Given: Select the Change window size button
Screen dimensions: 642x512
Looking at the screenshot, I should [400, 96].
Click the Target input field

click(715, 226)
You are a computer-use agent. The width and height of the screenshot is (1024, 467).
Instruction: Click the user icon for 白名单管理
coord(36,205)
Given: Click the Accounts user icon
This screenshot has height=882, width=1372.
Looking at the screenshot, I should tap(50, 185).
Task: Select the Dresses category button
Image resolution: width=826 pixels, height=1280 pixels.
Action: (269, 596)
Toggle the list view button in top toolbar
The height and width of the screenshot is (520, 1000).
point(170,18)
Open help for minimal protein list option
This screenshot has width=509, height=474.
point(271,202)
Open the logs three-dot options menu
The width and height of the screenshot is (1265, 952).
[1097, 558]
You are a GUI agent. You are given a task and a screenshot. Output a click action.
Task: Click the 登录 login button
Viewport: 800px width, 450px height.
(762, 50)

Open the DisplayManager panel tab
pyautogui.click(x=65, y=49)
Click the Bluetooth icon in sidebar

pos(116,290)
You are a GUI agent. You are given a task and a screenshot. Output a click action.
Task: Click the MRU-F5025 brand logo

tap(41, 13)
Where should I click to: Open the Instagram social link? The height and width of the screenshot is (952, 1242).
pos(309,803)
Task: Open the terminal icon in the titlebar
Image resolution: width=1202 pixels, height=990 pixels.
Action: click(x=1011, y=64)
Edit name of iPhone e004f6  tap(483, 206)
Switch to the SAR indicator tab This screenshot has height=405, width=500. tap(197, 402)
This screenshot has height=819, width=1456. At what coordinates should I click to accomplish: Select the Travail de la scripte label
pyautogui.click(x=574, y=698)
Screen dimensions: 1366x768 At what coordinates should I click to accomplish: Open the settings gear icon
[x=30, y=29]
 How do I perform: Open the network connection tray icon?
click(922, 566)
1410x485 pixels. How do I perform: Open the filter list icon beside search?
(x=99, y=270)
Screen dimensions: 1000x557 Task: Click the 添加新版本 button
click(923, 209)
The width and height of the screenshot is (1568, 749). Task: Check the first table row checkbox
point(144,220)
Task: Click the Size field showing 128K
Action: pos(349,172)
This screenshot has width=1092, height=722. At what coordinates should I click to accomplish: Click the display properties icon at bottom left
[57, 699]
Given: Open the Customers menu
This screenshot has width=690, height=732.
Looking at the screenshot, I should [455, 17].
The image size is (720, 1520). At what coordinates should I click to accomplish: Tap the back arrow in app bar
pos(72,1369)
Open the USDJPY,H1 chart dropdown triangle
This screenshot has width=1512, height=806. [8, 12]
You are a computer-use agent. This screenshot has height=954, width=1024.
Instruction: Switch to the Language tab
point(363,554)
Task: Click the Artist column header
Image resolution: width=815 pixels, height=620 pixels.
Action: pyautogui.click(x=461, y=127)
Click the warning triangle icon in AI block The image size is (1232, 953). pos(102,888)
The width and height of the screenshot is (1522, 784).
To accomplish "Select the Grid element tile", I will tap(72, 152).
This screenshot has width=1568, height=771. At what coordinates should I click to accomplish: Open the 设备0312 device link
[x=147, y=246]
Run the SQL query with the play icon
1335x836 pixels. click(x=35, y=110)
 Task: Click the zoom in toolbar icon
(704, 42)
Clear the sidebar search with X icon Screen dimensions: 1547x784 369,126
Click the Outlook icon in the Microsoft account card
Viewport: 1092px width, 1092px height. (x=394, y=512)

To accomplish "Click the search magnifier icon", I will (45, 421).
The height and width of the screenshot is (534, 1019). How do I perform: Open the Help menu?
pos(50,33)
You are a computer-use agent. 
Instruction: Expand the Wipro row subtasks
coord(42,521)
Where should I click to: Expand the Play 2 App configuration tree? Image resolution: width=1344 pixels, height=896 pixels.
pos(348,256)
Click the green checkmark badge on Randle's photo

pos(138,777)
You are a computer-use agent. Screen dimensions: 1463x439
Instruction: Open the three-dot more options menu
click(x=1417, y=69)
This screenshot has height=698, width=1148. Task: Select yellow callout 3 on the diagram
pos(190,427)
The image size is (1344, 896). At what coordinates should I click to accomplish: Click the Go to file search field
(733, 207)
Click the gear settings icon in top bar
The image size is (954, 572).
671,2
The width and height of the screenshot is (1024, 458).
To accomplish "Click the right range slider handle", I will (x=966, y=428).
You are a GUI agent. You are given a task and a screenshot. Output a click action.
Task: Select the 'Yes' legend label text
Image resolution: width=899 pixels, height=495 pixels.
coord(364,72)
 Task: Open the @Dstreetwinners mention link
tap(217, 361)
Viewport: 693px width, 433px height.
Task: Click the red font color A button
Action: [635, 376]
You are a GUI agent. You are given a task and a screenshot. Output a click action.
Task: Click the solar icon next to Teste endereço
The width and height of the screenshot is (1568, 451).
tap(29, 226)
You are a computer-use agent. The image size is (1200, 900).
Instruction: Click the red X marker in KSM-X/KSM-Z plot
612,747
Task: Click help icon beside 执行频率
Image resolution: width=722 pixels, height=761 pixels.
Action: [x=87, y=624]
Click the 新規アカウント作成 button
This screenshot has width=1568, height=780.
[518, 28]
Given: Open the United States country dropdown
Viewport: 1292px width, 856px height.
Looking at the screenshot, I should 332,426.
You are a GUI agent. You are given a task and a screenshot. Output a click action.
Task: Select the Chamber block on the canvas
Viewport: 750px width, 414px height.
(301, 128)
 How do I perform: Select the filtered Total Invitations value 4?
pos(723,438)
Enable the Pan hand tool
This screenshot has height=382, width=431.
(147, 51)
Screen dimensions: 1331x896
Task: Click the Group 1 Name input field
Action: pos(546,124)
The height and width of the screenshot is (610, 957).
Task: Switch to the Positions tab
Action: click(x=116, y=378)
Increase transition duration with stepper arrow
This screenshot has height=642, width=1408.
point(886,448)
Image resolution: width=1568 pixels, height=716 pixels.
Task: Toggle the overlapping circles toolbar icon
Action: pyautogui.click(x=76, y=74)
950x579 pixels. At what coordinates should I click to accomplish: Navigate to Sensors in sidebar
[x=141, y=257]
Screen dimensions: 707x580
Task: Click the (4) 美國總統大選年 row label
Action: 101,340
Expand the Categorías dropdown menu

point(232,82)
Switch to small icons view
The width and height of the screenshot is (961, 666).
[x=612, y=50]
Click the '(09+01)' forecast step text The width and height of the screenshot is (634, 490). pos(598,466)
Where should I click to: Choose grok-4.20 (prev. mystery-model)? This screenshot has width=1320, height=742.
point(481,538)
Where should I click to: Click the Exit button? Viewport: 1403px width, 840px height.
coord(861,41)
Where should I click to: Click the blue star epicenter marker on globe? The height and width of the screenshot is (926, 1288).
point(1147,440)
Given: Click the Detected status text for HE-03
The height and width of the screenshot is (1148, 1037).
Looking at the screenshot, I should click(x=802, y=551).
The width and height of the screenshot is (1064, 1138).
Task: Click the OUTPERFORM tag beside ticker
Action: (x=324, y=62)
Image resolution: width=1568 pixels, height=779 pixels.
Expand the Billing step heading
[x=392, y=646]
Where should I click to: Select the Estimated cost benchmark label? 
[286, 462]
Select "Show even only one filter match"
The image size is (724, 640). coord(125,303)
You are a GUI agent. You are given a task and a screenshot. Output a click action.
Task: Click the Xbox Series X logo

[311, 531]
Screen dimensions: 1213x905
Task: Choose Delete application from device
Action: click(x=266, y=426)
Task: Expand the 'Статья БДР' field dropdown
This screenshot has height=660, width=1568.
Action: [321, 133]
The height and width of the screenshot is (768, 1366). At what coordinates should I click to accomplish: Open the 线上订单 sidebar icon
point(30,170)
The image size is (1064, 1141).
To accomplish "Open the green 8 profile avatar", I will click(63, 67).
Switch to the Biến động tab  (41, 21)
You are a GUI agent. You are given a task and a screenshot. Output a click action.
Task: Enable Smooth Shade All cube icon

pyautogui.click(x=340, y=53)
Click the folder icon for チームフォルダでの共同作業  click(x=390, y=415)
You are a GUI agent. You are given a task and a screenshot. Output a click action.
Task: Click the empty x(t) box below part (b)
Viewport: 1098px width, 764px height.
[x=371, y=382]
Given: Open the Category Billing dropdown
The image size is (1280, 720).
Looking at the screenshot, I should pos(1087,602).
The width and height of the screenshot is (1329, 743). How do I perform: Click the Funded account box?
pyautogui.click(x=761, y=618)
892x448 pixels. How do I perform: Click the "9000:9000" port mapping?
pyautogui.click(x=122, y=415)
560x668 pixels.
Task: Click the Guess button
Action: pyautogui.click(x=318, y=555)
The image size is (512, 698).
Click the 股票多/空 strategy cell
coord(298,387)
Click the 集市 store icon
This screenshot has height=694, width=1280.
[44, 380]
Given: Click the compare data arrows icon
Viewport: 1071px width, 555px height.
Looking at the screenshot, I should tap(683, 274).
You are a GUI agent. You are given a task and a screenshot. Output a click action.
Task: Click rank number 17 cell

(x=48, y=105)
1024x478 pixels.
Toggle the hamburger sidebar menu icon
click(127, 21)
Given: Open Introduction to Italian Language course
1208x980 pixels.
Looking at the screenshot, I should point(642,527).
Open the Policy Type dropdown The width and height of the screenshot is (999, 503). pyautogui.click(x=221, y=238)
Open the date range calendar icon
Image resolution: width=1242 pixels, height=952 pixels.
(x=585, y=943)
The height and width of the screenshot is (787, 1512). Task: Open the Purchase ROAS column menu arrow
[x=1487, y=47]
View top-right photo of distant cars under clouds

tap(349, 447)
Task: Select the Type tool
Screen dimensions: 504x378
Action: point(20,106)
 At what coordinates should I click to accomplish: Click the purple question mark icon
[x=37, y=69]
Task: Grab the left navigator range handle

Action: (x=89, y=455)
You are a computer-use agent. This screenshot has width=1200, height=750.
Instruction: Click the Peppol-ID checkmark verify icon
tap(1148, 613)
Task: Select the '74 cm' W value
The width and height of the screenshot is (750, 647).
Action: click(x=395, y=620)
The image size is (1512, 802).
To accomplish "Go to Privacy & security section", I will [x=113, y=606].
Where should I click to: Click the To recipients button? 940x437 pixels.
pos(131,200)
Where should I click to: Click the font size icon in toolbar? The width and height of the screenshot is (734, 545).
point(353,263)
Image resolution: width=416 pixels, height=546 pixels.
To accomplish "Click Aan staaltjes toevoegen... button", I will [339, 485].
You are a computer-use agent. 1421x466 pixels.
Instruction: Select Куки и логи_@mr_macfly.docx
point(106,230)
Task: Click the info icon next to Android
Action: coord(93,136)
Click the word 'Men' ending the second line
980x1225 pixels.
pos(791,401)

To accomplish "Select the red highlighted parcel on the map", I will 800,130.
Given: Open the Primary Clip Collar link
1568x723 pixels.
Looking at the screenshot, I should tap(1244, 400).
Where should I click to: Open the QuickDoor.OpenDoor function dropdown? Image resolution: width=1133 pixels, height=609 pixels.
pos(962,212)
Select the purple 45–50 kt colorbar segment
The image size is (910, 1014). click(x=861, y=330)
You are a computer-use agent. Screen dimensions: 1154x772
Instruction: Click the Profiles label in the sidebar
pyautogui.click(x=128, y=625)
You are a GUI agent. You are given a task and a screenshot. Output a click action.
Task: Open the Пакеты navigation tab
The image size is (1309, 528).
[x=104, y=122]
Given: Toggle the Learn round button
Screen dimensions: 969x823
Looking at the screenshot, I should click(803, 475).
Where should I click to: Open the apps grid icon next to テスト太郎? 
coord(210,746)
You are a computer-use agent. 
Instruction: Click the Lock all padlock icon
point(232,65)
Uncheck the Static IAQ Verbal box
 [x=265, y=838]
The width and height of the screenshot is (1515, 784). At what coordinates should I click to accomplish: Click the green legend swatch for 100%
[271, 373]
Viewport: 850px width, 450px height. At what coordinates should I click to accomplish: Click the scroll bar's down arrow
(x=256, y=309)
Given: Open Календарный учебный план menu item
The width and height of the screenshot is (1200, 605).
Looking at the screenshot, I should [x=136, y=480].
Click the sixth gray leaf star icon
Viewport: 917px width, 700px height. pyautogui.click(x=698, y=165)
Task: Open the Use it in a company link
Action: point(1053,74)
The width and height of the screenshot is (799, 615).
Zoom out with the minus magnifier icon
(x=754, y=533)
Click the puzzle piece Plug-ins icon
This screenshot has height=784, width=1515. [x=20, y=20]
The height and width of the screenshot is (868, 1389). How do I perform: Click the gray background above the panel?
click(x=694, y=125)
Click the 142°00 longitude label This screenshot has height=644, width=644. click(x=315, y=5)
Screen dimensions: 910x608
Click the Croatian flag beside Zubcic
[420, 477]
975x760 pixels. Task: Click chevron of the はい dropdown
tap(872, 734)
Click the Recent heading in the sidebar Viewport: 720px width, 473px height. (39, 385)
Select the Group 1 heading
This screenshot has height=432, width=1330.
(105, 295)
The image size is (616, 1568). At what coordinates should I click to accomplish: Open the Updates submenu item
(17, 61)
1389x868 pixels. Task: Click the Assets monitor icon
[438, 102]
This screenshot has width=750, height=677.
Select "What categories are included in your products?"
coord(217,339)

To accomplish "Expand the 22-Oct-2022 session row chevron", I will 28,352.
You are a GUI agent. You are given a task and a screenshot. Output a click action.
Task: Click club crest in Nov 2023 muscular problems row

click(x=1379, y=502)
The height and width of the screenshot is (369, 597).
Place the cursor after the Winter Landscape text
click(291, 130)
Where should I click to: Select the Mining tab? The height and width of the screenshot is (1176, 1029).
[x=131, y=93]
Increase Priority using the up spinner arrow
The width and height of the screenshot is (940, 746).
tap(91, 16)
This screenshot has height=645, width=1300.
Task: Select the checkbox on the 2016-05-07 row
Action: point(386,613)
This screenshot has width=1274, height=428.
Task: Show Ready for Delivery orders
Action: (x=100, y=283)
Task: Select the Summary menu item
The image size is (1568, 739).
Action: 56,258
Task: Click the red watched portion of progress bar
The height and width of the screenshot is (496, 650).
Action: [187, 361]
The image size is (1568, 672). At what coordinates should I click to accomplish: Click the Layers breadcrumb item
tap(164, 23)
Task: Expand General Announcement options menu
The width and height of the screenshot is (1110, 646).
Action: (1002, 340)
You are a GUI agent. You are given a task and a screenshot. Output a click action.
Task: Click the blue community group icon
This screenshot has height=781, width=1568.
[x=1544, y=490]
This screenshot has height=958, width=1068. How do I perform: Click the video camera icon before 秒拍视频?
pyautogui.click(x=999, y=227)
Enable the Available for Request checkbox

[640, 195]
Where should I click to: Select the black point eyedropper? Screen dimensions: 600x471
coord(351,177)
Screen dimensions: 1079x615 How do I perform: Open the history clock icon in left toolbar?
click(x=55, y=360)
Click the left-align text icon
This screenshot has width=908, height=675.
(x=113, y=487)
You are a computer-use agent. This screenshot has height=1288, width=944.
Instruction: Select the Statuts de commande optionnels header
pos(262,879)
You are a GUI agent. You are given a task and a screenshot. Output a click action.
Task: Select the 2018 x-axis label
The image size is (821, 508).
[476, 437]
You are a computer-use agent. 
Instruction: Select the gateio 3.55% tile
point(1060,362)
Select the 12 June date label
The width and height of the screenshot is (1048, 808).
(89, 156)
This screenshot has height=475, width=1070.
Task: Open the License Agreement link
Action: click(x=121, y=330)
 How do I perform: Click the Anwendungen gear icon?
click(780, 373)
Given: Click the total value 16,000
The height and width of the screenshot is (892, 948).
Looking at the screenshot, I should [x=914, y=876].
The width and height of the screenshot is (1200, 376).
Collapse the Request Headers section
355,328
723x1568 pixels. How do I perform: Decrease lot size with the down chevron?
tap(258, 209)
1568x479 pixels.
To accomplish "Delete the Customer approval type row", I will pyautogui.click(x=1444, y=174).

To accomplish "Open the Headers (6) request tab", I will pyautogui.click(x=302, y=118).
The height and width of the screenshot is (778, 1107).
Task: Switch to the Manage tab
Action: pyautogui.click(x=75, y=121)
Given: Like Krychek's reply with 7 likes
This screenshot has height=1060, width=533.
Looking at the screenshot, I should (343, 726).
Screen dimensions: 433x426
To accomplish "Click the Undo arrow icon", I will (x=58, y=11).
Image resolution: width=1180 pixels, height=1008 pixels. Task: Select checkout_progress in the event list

• _What to do_: Word for word, reproduce the listing from its first line through the line that has "Task: Select the Dresses category button" in it, and go no further.

• _Result below_:
Given: Select the Change window size button
Screen dimensions: 642x512
Looking at the screenshot, I should [400, 96].
Click the Target input field

click(715, 226)
You are a computer-use agent. The width and height of the screenshot is (1024, 467).
Instruction: Click the user icon for 白名单管理
coord(36,205)
Given: Click the Accounts user icon
This screenshot has height=882, width=1372.
Looking at the screenshot, I should tap(50, 185).
Task: Select the Dresses category button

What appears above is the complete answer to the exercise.